Another thing that works for me is being aware of the emotions certain thoughts make me feel. If they make me feel anxious, sad, or angry, then I’m probably having limiting thoughts. I also often ask myself this question: Is this thought limiting me? And if the answer is yes, I just let it go.
Of course it is easier said than done, and it takes some practice to monitor our thoughts.
In fact we can’t really monitor each of them, it would be exhausting! But we can identify the repetitive ones, the dream-crushers, and replace them with encouraging ones.
Thank you Susan again for sharing your wisdom! <3
Thanks Jessica! So glad these strategies are working for you! I agree totally that our emotions can tip us off to an underlying negative thought pattern – so frequently they are a result of a story we’re telling ourselves, and if we change the story, we change how we feel.

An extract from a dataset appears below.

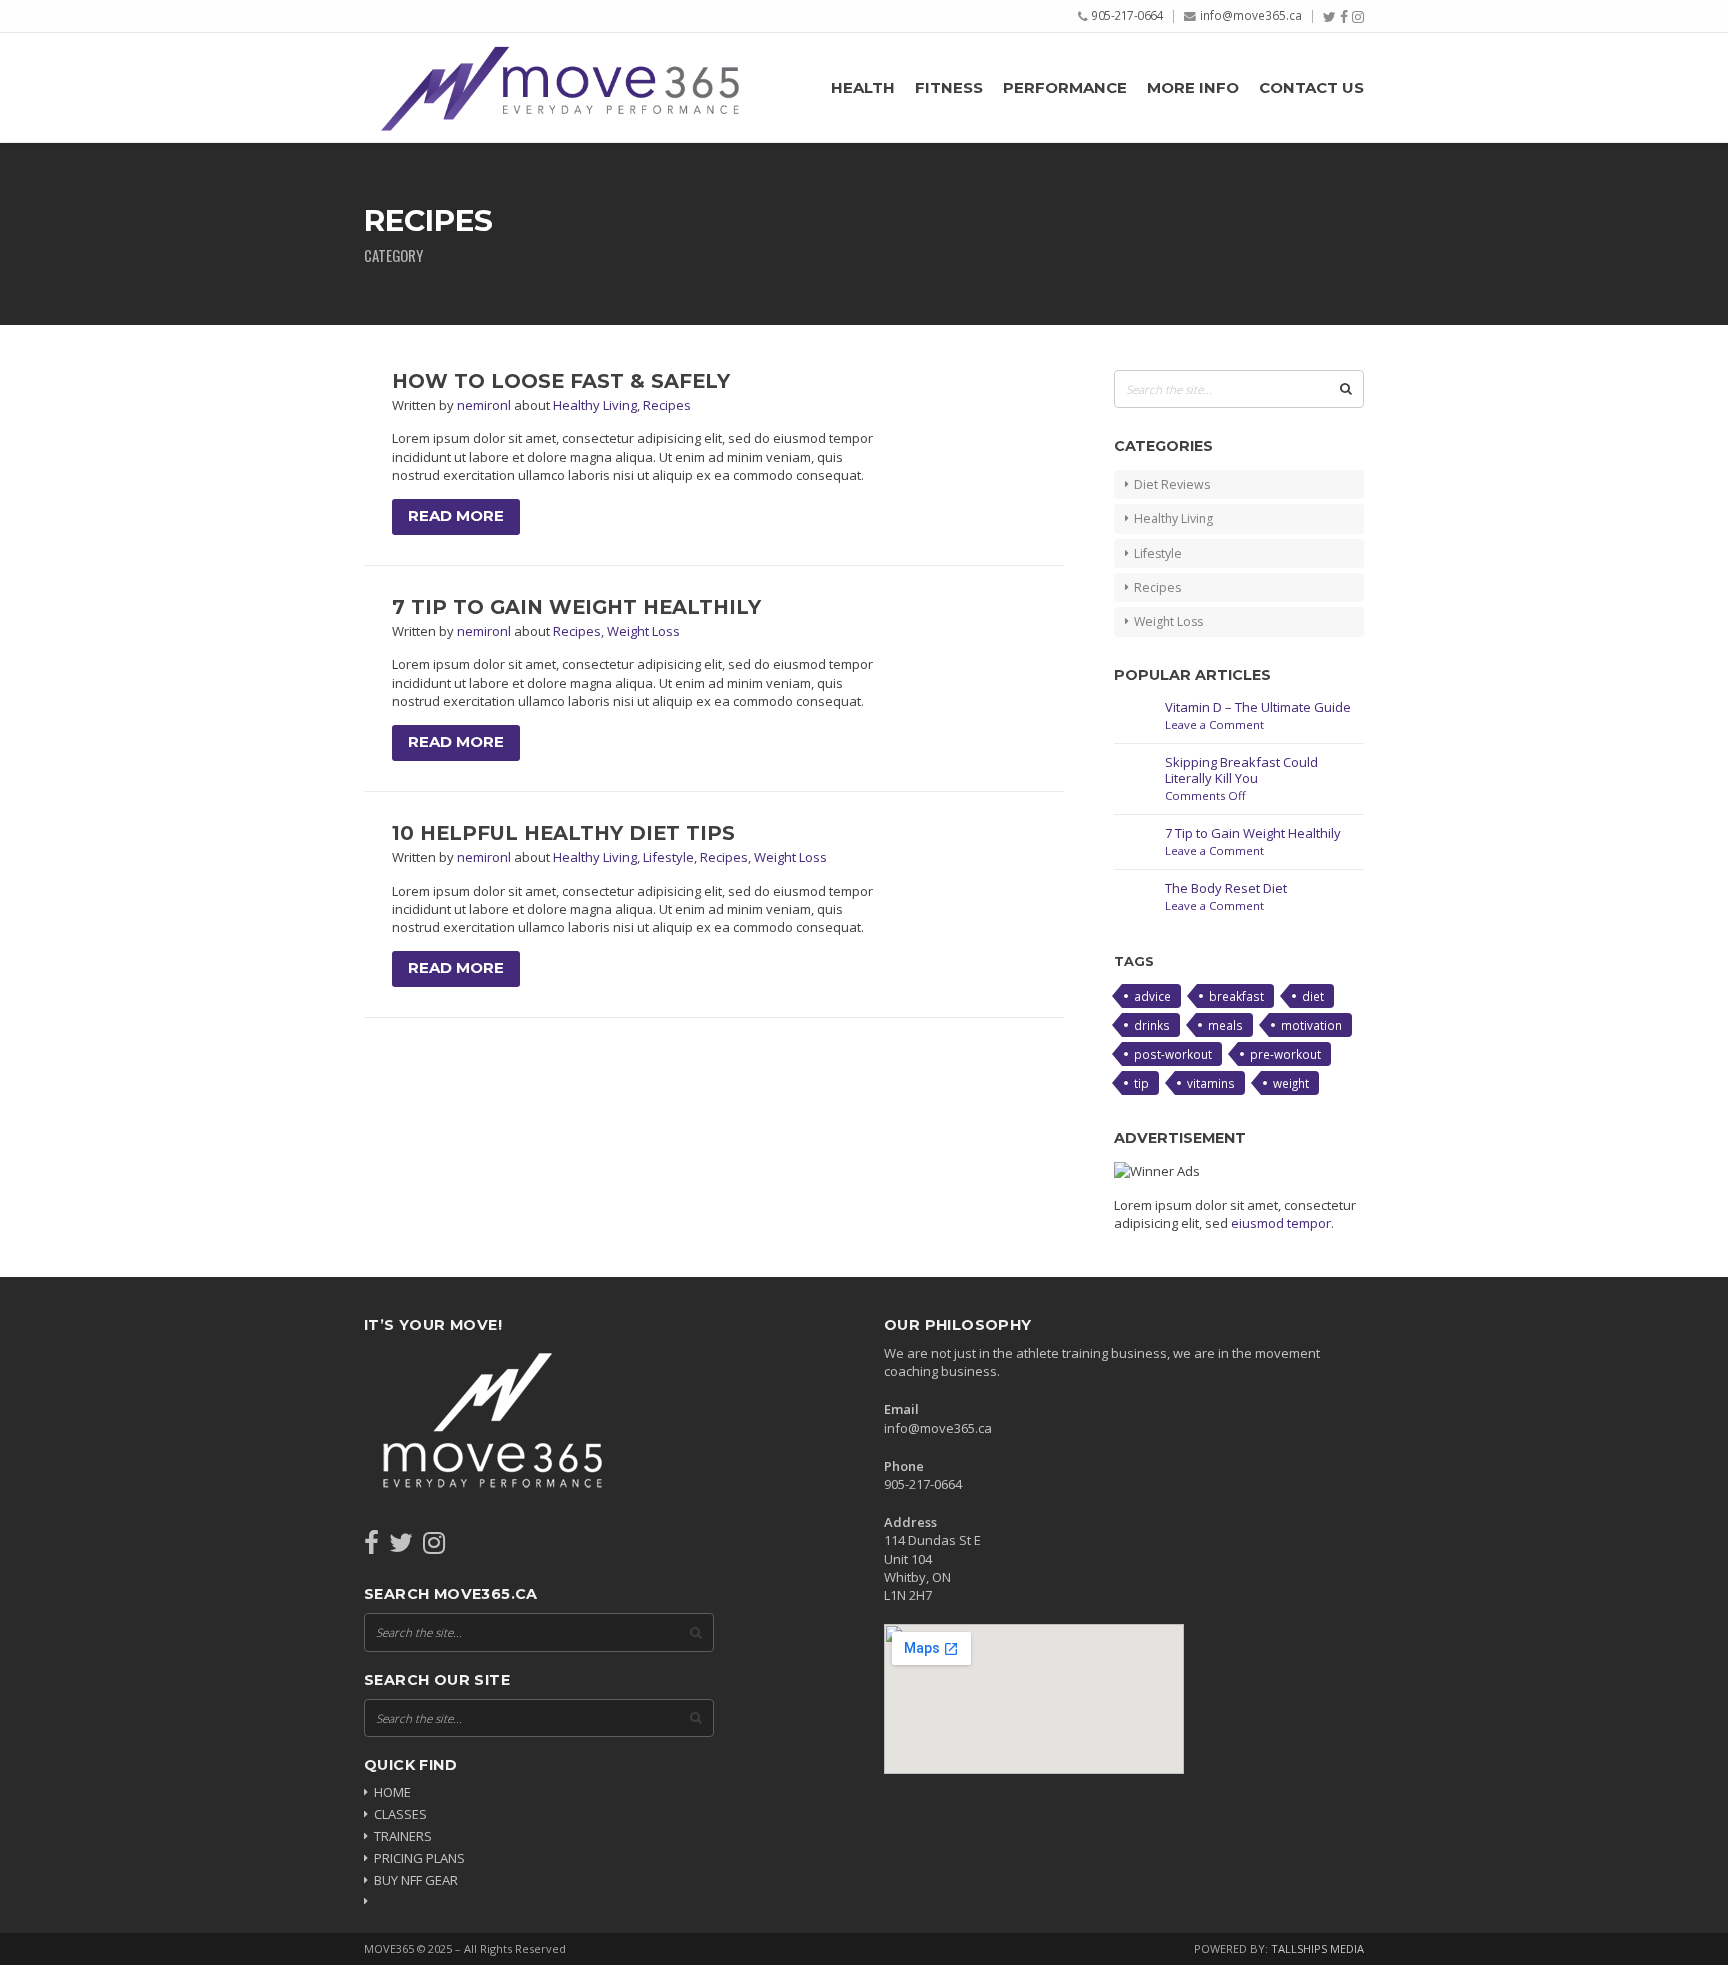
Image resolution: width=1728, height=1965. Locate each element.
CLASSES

And it isn’t possible to eradicate every single negative thought – they’re like weeds! but the more of them we can weed out, the better the soil for our dreams to grow 🙂
I love this, Susan: ” I sat her [Whiney Wilma] in a mental corner with a glass of wine and a good book, and got back to work.”
What might I do, or do differently? With the bully, I’d probably shower it with love a listen to what is underneath its bullying.
Yay for you for all that you accomplished, and even more for the way you accomplished it and how you affected your mindset. You are excellence!
It’s crazy (yet believable) that 80% of our thoughts are negative. I like all your strategies to combat this.
I’m aware of the negativity in my mind but I also “try” to make a habit of telling myself that I can accomplish anything I set my mind to.
I think if we all utilized these techniques and were gentler with ourselves, outside negativity would not affect us nearly as much! Thanks for the great post!